On September 14th, Hurricane Florence made landfall in North Carolina. Flooding related to the storm caused damage to the state’s infrastructure, including a pond owned by Duke Energy Corporation used to store coal ash. The spill is likely to have significant and lasting effects on the surrounding environment, and environmental advocacy groups are questioning whether the Environmental Protection Agency is doing all it can to solve the potential harm.
The spill follows a series of environmental deregulations initiated by the Trump administration. Loosened restrictions are not the cause of the coal ash. However, President Trump’s deregulation is likely to hinder the cleanup effort.
What is coal ash and how is it stored?
Coal ash ponds are not the pretty ponds you might picture in the wilderness. The New York Times reported on a statement given by Lisa Evans, the chief counsel to Earthjustice. “It’s a hard thing to get a word for because the EPA calls it a ‘surface impoundment.’” These installations are designed to contain a sludge used to absorb all of the harmful substances found within the coal ash.
Historically, coal ash has been harmful to the environment when stored in this manner. The EPA found that more than 95% of these basins had leaked into other water sources like groundwater and rivers. In response to the danger presented by coal ash, the Obama administration signed laws increasing regulation of both the storage and cleanup of coal ash.
The coal ash found in North Carolina’s storage ponds is composed of a number of toxic substances, each more dangerous than the last. Although the waste contains mercury, lead, and arsenic, small beads found in coal ash called cenospheres were the first to be found in the nearby Cape Fear River. Bloomberg reports that Avner Vengosh, a Duke University expert on geochemistry and water quality, believes the cenospheres are indisputable evidence that other chemicals have been spilled into the river. “Cenospheres are part of coal ash. If we see them in the water, it means they’re mixed with coal ash,” he said.
Other coal ash ponds are still at risk from Hurricane Florence and related flooding. A second inactive ash basin owed by Duke Energy Corporation could suffer from damage similar to the one spilling into Cape Fear River. One site in Grainger, South Carolina is likely to flood in the upcoming days, but company officials don’t anticipate any serious environmental damage to the area.
As long as severe storms threaten, these and other coal ash basins in the area are a potential threat to the environment and the people who live in nearby areas.

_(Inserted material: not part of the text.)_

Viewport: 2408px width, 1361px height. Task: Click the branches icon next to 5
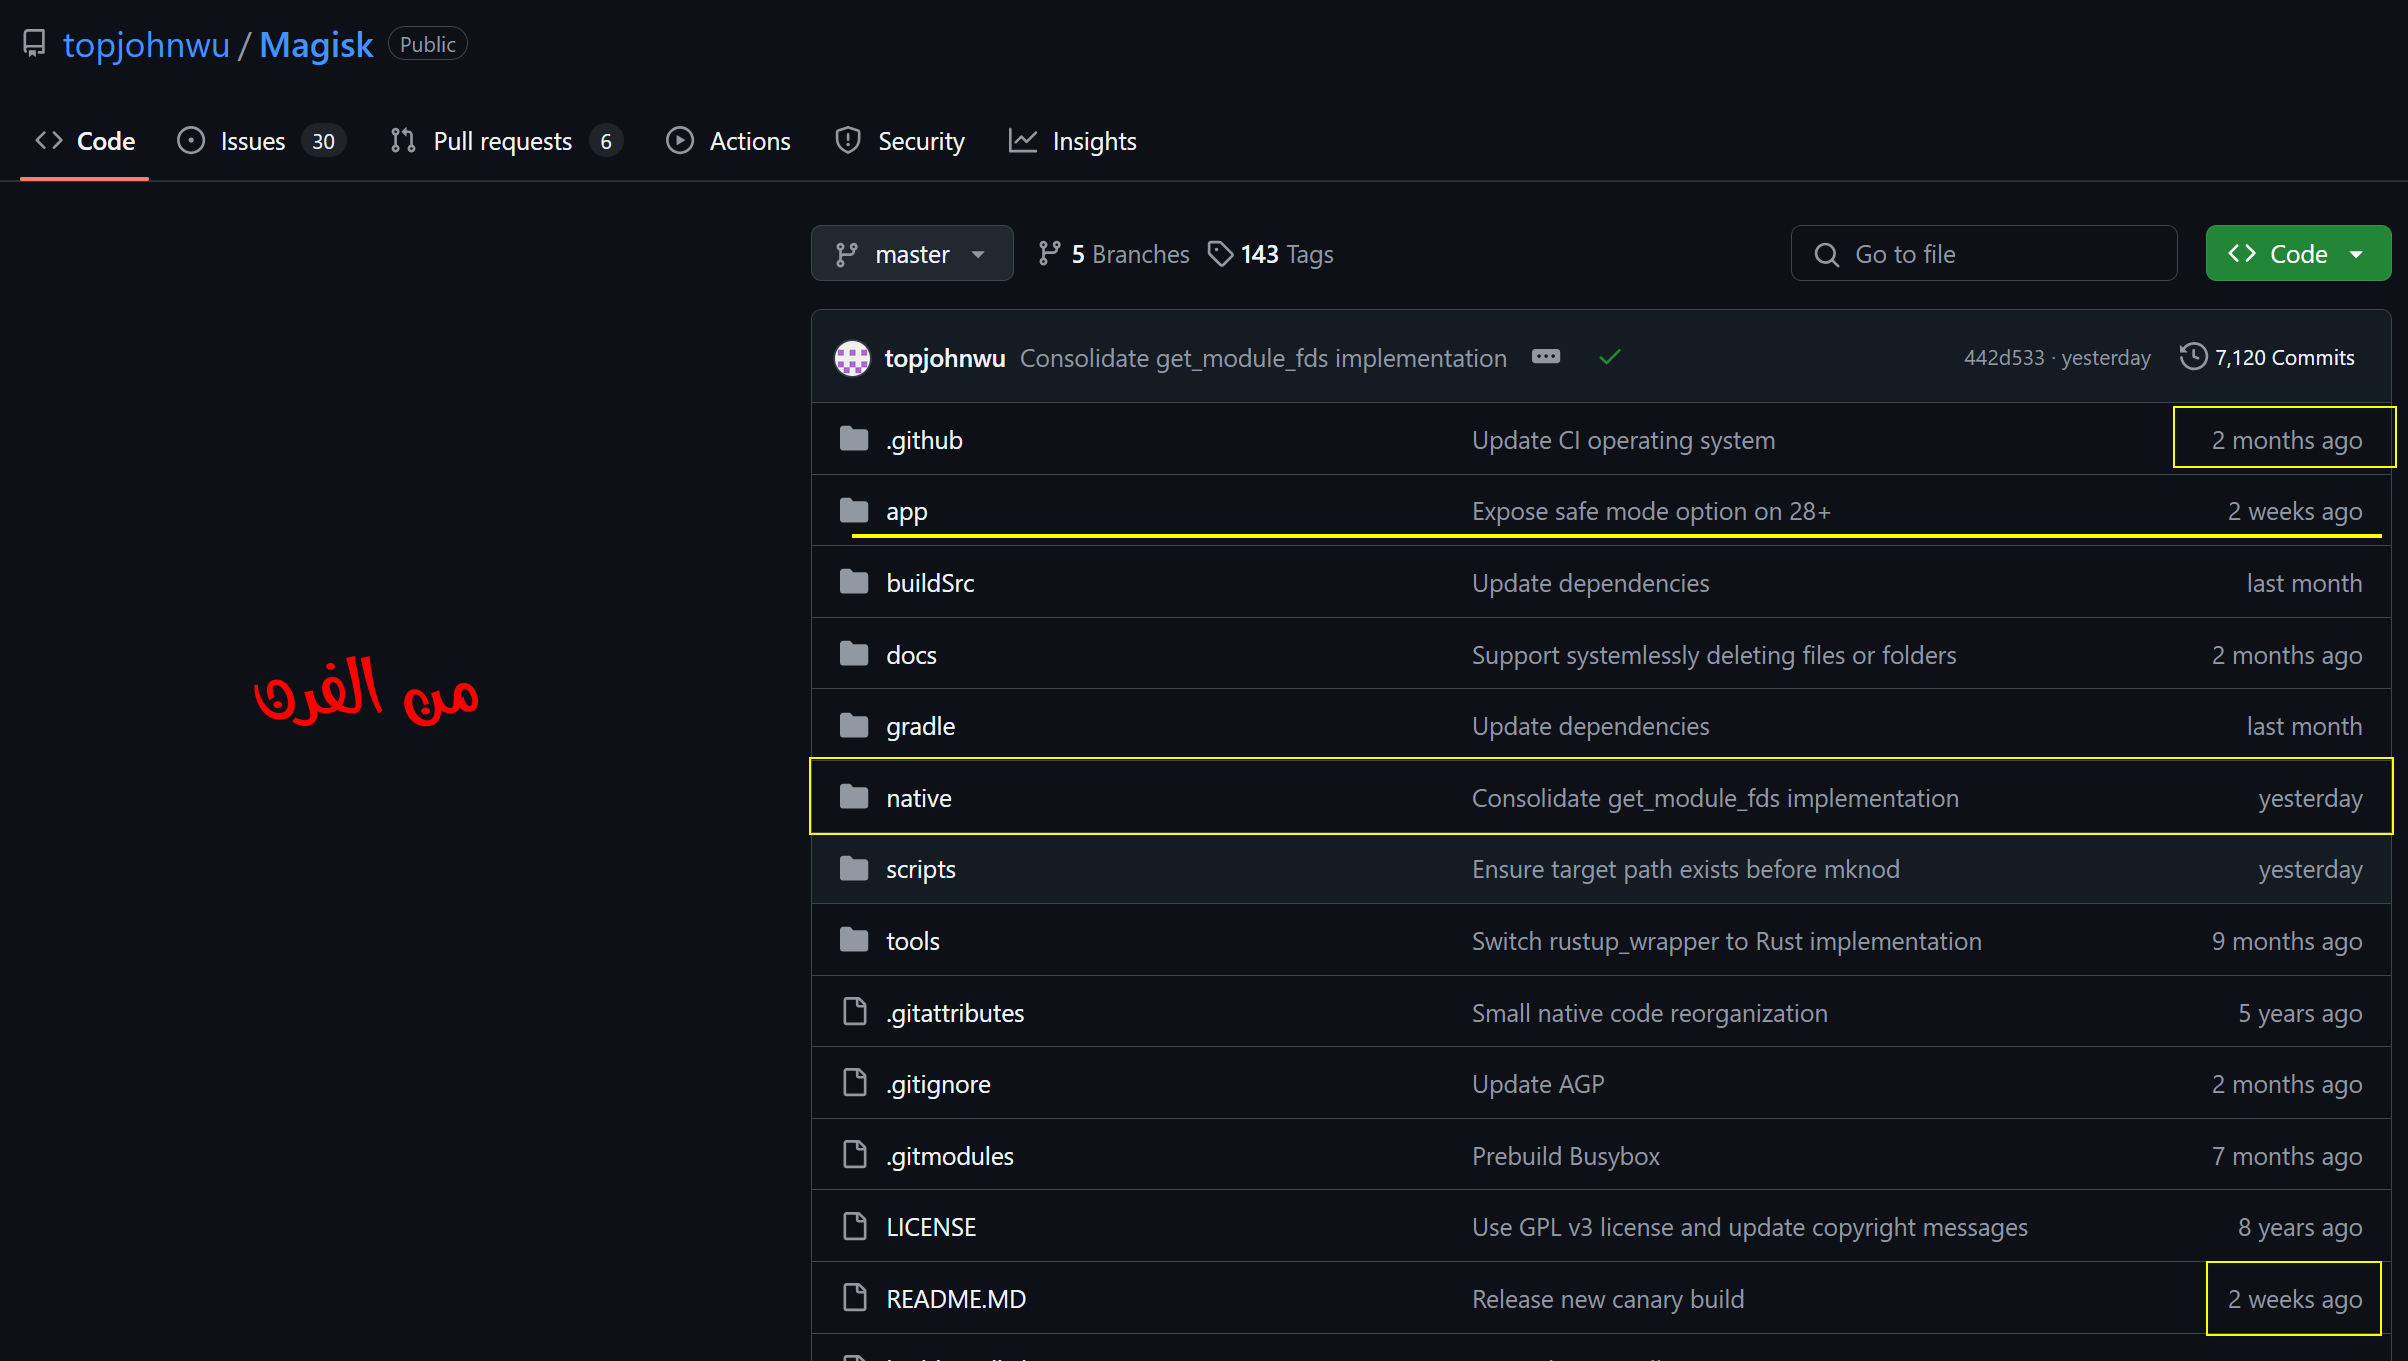1049,254
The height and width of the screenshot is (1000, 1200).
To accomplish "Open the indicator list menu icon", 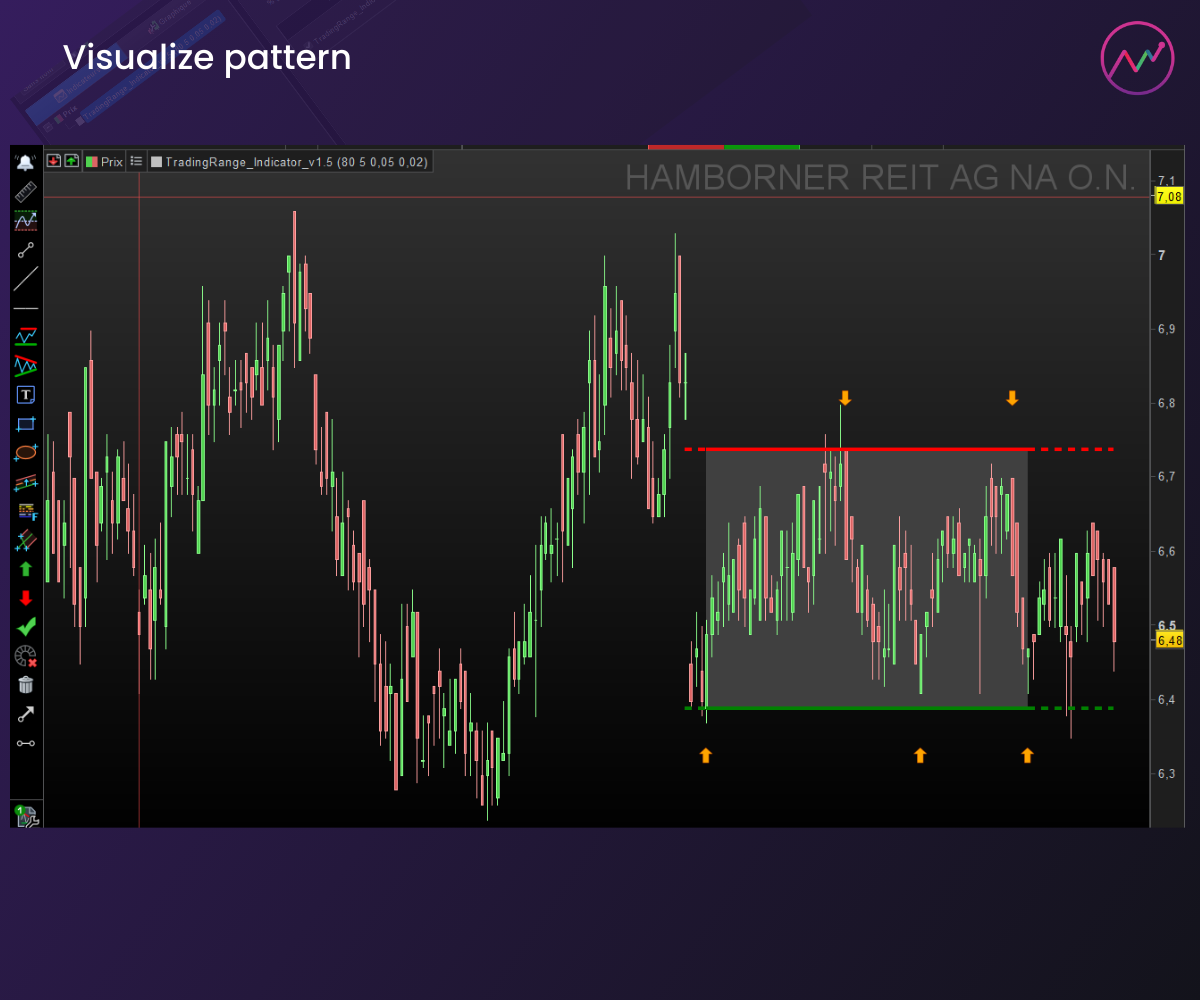I will [x=136, y=161].
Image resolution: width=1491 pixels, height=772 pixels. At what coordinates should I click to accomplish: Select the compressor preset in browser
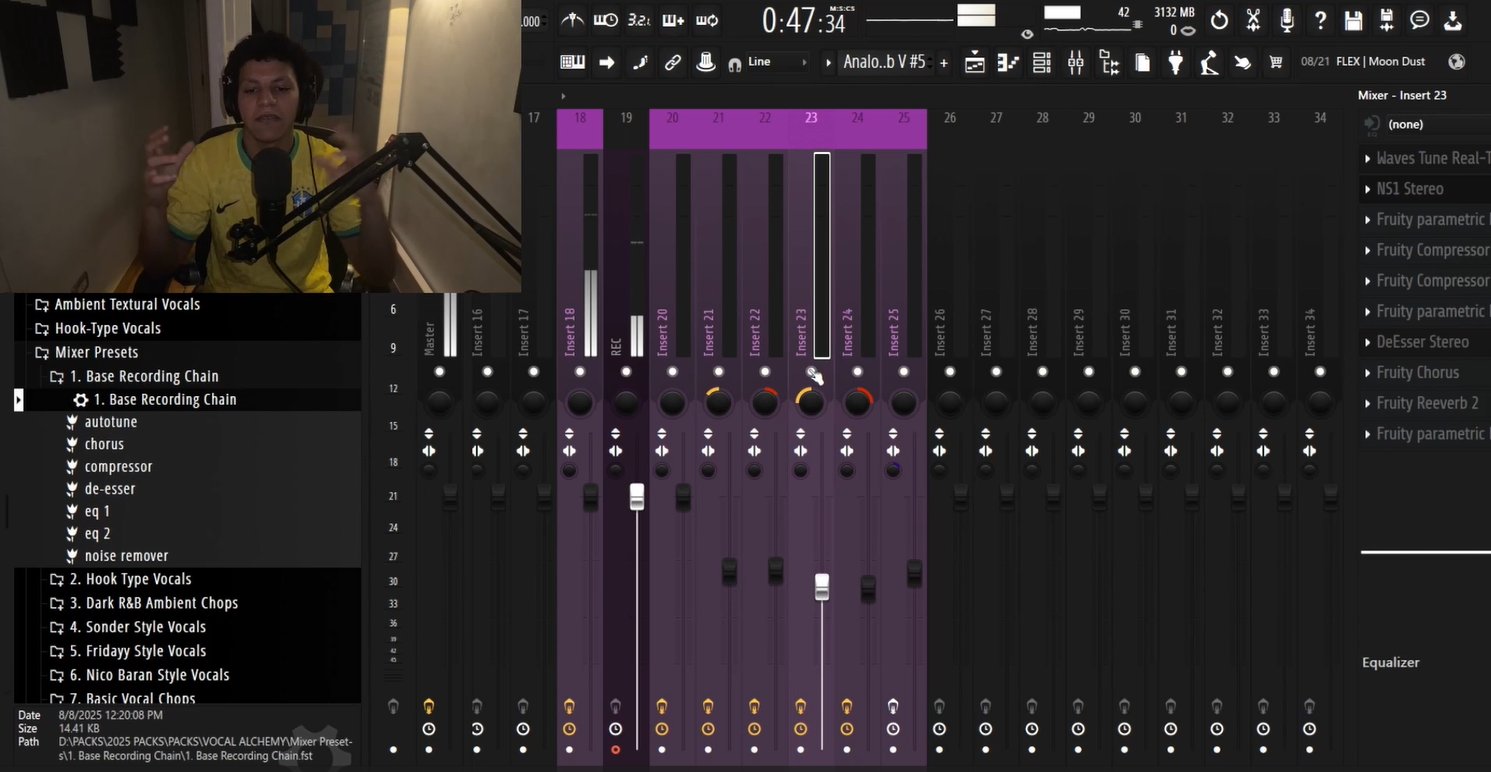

Under the Obama administration, the power industry was required to observe and maintain their waste disposal sites much more thoroughly. Coal ash storage areas were required to be maintained regularly, and eventually the sites had to be removed and replaced. Despite this, regulations were still considered far too lax by some officials. Drew Ball, head of the environmental advocacy group Environment North Carolina, believes coal ash has always been a ticking time bomb because of its potential impact on its surroundings. “We’ve known these coal ash pits are disasters waiting to happen for a long time, and now we have a flood of this magnitude forcing us to recognize the dangers of that, he said in a statement given to Bloomberg.
The Trump Administration’s support of the coal industry has afforded them certain advantages compared to their time under the Obama administration. Shortly after taking office, President Trump began to roll back some of the laws put in place by President Obama. Some of the changes include adding an additional year to the lifespans of coal ash ponds and allowing more flexibility in how power producers clean up the byproducts. Because of these recent deregulations, power producers are able to save as much as $31 million a year under the Trump administration.
Loosened regulations make it even more challenging for EPA officials to hold power producers like Duke Energy Corporation accountable. Under the Obama administration, groundwater monitoring systems were put in place to more accurately pinpoint the location of a spill. Recent deregulation efforts make it more difficult to ensure companies behave responsibly.
On the other hand, a federal appeals court recently issued a ruling determining that many aspects of current environmental regulation need to be revisited. Experts like Lisa Evans hope the ruling will help undo some of the deregulation enacted by the Trump administration.